Mathematicians have devised different chaotic systems that are modeled by integer or fractional-order differential equations, and whose mathematical models can generate chaos or hyperchaos. The numerical methods to simulate those integer and fractional-order chaotic systems are quite different and their exactness is responsible in the evaluation of characteristics like Lyapunov exponents, Kaplan-Yorke dimension, and entropy. One challenge is estimating the step-size to run a numerical method. It can be done analyzing the eigenvalues of self-excited attractors, while for hidden attractors it is difficult to evaluate the equilibrium points that are required to formulate the Jacobian matrices. Time simulation of fractional-order chaotic oscillators also requires estimating a memory length to achieve exact results, and it is associated to memories in hardware design. In this manner, simulating chaotic/hyperchaotic oscillators of integer/fractional-order and with self-excited/hidden attractors is quite important to evaluate their Lyapunov exponents, Kaplan-Yorke dimension and entropy. Further, to improve the dynamics of the oscillators, their main characteristics can be optimized applying metaheuristics, which basically consists of varying the values of the coefficients of a mathematical model. The optimized models can then be implemented using commercially available amplifiers, field-programmable analog arrays (FPAA), field-programmable gate arrays (FPGA), microcontrollers, graphic processing units, and even using nanometer technology of integrated circuits. The book describes the application of different numerical methods to simulate integer/fractional-order chaotic systems.
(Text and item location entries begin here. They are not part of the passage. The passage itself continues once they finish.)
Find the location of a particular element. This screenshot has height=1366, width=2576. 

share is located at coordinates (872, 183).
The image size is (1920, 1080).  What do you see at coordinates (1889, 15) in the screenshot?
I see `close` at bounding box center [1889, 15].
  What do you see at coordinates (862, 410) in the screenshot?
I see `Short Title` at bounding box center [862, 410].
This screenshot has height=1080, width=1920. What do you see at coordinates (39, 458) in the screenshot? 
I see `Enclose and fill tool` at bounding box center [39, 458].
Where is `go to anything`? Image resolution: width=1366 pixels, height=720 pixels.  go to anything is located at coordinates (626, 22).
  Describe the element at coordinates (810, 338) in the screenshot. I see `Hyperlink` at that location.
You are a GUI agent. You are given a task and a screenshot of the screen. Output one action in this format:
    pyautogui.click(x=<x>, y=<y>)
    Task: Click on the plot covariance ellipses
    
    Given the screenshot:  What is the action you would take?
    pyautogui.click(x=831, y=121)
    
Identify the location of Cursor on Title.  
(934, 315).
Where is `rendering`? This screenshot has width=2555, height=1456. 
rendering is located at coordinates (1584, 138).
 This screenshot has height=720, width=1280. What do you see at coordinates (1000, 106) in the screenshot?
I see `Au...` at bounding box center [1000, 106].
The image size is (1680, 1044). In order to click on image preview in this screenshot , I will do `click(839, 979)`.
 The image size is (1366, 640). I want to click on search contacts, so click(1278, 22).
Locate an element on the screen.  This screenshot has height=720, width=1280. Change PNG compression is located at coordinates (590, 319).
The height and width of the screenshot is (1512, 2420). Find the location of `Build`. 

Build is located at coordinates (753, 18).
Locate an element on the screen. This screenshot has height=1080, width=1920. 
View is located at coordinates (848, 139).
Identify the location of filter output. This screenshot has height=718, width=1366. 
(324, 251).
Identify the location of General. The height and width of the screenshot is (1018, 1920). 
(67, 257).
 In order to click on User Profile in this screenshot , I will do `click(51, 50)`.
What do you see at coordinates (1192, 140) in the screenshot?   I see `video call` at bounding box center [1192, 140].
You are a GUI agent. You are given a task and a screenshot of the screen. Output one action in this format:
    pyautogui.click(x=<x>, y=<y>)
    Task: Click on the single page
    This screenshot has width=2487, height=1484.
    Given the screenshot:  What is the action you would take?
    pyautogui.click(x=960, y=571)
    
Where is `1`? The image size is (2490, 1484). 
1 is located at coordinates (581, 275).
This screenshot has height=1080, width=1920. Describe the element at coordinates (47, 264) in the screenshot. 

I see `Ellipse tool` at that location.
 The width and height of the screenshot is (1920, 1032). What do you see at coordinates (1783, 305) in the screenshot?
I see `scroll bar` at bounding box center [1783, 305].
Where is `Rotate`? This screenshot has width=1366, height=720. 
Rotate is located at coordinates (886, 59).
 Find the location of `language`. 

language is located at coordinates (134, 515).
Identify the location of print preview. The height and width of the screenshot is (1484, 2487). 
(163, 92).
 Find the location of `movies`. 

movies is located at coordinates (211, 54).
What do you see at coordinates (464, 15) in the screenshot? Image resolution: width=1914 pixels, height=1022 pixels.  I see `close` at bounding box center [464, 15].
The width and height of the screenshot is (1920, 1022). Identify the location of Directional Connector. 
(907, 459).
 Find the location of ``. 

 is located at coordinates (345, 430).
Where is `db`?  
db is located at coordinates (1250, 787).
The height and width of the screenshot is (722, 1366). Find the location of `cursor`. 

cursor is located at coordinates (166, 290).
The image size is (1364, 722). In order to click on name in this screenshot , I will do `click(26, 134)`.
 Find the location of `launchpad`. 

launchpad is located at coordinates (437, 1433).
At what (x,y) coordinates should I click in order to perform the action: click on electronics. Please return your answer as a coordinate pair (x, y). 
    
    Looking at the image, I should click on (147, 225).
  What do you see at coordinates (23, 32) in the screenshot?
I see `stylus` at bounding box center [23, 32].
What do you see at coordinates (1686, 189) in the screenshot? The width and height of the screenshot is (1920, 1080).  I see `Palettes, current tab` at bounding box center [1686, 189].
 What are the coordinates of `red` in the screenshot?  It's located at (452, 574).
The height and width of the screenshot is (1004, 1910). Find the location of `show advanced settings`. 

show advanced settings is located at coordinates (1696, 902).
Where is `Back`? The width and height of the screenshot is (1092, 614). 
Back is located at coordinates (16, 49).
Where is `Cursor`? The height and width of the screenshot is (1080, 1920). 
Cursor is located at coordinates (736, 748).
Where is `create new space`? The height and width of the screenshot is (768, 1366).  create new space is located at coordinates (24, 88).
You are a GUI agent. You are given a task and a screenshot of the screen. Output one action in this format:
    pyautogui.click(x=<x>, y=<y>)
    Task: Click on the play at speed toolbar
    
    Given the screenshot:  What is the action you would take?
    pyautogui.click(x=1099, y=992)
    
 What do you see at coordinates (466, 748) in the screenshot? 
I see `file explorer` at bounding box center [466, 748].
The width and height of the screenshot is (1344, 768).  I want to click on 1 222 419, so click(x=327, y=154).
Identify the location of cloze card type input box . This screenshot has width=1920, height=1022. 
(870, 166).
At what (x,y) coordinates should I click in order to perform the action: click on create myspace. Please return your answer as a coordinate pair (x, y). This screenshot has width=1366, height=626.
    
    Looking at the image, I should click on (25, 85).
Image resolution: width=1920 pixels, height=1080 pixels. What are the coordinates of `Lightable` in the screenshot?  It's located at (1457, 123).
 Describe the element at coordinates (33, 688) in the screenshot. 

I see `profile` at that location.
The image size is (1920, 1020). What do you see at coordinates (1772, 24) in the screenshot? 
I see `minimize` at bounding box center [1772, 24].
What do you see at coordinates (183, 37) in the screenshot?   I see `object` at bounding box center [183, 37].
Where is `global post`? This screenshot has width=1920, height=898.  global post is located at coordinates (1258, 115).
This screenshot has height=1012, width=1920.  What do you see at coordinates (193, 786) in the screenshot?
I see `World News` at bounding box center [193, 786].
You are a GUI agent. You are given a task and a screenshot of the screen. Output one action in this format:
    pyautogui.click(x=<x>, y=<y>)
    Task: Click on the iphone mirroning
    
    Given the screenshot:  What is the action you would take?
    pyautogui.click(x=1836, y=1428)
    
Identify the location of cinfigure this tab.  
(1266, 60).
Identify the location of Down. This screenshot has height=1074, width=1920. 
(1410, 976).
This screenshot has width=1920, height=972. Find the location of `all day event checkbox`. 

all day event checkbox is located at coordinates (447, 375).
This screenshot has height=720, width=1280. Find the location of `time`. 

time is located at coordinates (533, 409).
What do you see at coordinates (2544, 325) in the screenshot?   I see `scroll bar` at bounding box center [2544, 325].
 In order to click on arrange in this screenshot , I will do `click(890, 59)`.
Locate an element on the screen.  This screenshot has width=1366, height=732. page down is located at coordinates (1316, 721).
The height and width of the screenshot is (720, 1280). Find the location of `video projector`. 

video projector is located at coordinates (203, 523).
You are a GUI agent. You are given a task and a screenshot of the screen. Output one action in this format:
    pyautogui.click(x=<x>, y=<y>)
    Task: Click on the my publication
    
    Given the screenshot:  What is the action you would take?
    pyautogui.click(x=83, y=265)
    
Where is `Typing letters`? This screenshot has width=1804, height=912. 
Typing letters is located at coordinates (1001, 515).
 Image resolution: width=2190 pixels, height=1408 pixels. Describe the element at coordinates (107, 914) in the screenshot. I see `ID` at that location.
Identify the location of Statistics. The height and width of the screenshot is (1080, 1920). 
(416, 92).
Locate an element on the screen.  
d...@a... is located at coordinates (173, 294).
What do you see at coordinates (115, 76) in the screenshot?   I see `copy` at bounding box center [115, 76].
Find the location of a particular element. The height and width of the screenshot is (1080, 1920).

These methods are used within optimization loops to maximize positive Lyapunov exponents, Kaplan-Yorke dimension, and entropy. Single and multi-objective optimization approaches applying metaheuristics are described, as well as their tuning techniques to generate feasible solutions that are suitable for electronic implementation. The book details several applications of chaotic oscillators such as in random bit/number generators, cryptography, secure communications, robotics, and Internet of Things.